◆ **DATASET CONTENT**:
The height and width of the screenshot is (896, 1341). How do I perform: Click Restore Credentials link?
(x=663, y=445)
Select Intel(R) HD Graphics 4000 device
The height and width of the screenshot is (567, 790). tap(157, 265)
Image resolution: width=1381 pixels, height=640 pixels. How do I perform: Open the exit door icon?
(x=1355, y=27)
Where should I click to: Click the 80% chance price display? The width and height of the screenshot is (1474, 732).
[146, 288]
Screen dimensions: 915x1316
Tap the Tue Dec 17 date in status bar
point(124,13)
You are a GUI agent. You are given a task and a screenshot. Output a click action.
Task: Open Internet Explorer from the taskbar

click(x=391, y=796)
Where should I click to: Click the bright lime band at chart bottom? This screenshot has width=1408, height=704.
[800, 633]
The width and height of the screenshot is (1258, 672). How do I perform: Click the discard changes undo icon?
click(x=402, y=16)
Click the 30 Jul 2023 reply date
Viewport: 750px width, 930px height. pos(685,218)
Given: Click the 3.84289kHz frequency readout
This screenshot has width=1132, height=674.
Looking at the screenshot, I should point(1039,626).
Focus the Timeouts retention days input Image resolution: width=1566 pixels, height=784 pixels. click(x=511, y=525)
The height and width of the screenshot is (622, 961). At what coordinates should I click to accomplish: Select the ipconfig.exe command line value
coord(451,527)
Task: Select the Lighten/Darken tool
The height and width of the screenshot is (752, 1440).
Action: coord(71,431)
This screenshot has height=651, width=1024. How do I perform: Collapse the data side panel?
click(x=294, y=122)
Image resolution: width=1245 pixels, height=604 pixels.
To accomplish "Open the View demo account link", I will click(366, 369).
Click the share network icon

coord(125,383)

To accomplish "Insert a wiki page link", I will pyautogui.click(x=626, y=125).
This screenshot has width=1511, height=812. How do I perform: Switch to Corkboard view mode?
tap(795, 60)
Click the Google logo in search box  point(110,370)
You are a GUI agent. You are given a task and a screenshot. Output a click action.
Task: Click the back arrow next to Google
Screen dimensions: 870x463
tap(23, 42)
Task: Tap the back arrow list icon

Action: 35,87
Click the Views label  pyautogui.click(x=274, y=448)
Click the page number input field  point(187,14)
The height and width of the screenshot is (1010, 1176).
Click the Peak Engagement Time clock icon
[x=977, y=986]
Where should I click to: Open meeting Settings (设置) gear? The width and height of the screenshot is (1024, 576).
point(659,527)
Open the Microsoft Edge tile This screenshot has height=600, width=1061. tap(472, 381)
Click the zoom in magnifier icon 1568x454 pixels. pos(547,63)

◆ **REQUIRED WORK**: Count how many lines of the records hold the string "input"; the answer is that number alone.

◆ **EXERCISE ANSWER**: 2